The solid enclosed by the parabolic cylinders y=1-x^2, y=x^2-1 and the planes x+y+z=2, 2x+2y-z+10=0 by subtracting two volumes.

Ok, so I know what my limits should be from the parabolic cylinders, but how was I supposed to know that the 2x+2y-z+10=0 plane doesn't play a role in my integral? When I was initially doing this problem, I thought I had to subtract the top plane from the bottom plane (lol I know, but I was just trying things).

 

[rootX]

If you are doing this in 2-d i.e. using dx.dy
the plane only define height (so nothing to do with limits)
Remember: Areas and volumes

 

[HallsofIvy]

If the planes form the "top" and "bottom" you can do this in either of two ways:
The integral
$$\int\int \int_{f(x,y)}^{g(x,y)} dzdydx= \int\int (g(x,y)- f(x,y))dydx$$
The integral of dzdxdy is just the integral of the limits for z integrated with respect to x and y.

If, as I said, the planes for the top and bottom, solve their equations for z and ust those for g(x,y) and f(x,y). As for the integration in the xy plane, determine where the parabolas intersect, integrate between those x vaues and for the dy integral, integrate from y= x²-1 to y= 1- x².

 

[rocomath]

If the planes form the "top" and "bottom" you can do this in either of two ways:
The integral
$$\int\int \int_{f(x,y)}^{g(x,y)} dzdydx= \int\int (g(x,y)- f(x,y))dydx$$
The integral of dzdxdy is just the integral of the limits for z integrated with respect to x and y.

If, as I said, the planes for the top and bottom, solve their equations for z and ust those for g(x,y) and f(x,y). As for the integration in the xy plane, determine where the parabolas intersect, integrate between those x vaues and for the dy integral, integrate from y= x²-1 to y= 1- x².

Halls, this exercise is in the double-integral section, but I do love triple :)

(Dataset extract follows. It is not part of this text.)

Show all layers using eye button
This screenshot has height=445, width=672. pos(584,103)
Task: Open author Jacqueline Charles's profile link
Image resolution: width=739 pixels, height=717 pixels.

Question though ... so I have it set up as

$$-2\int_0^1\int_0^{1-x^2}(x+y-2)dydy$$

Can I not take advantage of symmetry? B/c everywhere I look has it as ... $$\int_{-1}^1\int_{x^2-1}^{1-x^2}(2-x-y)dydx$$ or am I just messing up my algebra?

 

[rocomath]

I meant -4

 

[HallsofIvy]

Have you calculated those two integrals to see if they are different?

 

[rocomath]

Have you calculated those two integrals to see if they are different?

Uh huh ...

$$-4\int_0^1\int_0^{1-x^2}(x+y-2)dydx$$

$$-4\int_0^1\left[x(1-x^2)+\frac{(1-x^2)^2}{2}-2(1-x^2)\right]dx$$

$$-4\left(\frac 1 2-\frac 1 4+\frac{1-\frac 2 3+\frac 1 5}{2}-2+\frac 2 3\right)=\frac{49}{15}$$

Answer = 64/3

I guess I can't take advantage of symmetry on this problem.